The waiter examined the dish critically and nodded his head.
"Sally's-bury steak, Mr. Klinger," he murmured. "Very nice to-day."
"Is that so?" Sol Klinger rejoined. "Well, lookyhere Max, if I would got it a dawg which I wanted to get rid of bad, y'understand, I would feed him that mess. But me, I ain't ready to die just yet awhile, y'understand, even though business is rotten, so you could take that thing back to the cook and bring me a slice of roast beef; and if you think I got all day to sit here, Max, and fool away my time——"

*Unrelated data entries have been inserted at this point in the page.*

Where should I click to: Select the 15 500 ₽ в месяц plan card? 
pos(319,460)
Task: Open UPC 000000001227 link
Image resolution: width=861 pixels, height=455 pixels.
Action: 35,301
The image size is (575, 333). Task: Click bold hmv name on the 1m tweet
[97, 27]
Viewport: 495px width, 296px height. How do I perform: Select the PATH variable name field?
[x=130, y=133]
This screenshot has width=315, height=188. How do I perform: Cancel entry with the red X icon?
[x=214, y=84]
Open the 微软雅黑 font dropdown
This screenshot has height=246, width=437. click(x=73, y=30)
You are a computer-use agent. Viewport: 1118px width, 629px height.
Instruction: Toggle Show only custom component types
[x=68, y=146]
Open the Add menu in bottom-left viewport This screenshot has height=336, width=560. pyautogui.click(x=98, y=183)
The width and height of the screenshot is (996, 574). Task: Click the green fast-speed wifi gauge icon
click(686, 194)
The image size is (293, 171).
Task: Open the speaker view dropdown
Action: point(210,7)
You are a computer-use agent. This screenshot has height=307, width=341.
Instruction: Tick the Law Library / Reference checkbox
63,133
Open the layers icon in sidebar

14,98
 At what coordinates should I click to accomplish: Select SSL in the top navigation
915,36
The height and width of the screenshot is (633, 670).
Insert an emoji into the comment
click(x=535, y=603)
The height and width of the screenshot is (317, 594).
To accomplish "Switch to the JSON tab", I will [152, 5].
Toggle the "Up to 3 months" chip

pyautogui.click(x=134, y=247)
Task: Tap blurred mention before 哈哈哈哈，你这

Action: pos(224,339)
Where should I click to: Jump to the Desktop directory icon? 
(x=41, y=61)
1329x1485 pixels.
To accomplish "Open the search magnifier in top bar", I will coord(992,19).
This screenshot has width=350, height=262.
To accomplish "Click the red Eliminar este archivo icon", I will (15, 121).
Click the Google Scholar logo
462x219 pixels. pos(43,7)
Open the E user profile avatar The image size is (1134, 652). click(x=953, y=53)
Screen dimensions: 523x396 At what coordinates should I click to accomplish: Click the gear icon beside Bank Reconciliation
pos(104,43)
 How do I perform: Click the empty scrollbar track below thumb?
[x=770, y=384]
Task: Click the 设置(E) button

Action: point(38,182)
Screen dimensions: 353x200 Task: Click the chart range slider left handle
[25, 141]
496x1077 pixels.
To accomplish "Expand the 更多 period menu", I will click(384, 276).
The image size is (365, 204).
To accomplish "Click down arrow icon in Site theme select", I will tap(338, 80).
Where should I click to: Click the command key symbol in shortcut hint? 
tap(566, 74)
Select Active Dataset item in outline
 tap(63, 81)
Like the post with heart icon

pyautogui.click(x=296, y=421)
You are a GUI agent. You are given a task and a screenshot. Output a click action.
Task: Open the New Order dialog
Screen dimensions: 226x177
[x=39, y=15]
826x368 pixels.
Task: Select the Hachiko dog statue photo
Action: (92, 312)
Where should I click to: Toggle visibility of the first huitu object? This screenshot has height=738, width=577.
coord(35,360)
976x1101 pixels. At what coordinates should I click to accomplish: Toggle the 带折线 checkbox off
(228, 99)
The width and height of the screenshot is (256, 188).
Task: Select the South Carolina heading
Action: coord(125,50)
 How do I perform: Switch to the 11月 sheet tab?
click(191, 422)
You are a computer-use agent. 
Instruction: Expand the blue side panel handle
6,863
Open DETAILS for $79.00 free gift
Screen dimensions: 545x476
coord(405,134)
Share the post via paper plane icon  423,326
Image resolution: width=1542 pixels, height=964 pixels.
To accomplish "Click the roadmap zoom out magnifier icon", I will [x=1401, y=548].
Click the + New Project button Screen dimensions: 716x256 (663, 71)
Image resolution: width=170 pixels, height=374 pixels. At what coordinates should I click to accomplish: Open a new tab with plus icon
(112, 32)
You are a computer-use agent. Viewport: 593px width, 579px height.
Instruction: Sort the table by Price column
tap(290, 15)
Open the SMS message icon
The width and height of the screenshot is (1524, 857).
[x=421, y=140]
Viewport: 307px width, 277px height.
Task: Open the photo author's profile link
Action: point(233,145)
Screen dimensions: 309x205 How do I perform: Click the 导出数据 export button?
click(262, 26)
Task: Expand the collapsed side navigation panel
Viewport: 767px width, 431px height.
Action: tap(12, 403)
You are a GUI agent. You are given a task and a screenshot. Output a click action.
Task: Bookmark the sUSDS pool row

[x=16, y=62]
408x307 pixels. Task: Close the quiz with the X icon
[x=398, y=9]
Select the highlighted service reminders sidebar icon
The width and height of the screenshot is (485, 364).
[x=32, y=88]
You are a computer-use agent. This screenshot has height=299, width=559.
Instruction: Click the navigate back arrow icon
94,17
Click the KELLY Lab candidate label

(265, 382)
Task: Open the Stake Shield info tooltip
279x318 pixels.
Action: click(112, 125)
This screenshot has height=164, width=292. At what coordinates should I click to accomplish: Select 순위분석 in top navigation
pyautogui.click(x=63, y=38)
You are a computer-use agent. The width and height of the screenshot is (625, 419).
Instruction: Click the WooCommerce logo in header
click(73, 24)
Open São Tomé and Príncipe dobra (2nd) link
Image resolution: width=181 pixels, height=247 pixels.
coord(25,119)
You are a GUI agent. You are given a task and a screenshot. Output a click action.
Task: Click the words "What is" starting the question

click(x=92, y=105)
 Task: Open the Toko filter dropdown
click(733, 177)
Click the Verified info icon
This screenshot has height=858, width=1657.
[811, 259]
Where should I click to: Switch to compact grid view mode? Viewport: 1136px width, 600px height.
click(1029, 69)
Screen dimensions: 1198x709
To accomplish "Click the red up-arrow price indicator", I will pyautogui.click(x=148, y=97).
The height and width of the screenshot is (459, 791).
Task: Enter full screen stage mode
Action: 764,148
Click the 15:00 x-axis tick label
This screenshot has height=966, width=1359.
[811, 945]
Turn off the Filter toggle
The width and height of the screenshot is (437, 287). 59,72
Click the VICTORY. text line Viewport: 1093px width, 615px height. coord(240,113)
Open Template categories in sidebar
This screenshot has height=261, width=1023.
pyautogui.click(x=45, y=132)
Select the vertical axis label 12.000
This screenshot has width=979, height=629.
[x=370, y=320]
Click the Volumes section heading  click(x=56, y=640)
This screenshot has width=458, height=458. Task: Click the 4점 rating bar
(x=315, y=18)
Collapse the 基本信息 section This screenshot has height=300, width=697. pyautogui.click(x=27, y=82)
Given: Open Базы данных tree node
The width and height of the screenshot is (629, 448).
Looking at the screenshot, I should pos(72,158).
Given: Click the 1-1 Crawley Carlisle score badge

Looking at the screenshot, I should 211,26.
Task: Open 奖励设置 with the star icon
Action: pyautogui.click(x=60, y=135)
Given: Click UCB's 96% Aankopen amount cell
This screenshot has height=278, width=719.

"Right away, Mr. Klinger, right away," Max cried as he hurried off the offending dish, and once more Sol subsided into a melancholy silence.
"Don't take it so hard, Sol," Abe said. "We got bad weather like this schon lots of times yet, and none of us busted up. Ain't it?"
"The weather is nix, Abe," Sol replied. "If it's wet to-day then it's fine to-morrow, and if a concern ain't buying goods now—all right. They'll buy 'em later on. Ain't it? But, Abe, the partner which you got it to-day, Abe, that's the same partner which you got it to-morrow, and that sucker Klein, Abe, he eats me up with expenses. What that feller does with his money, Abe, I don't know."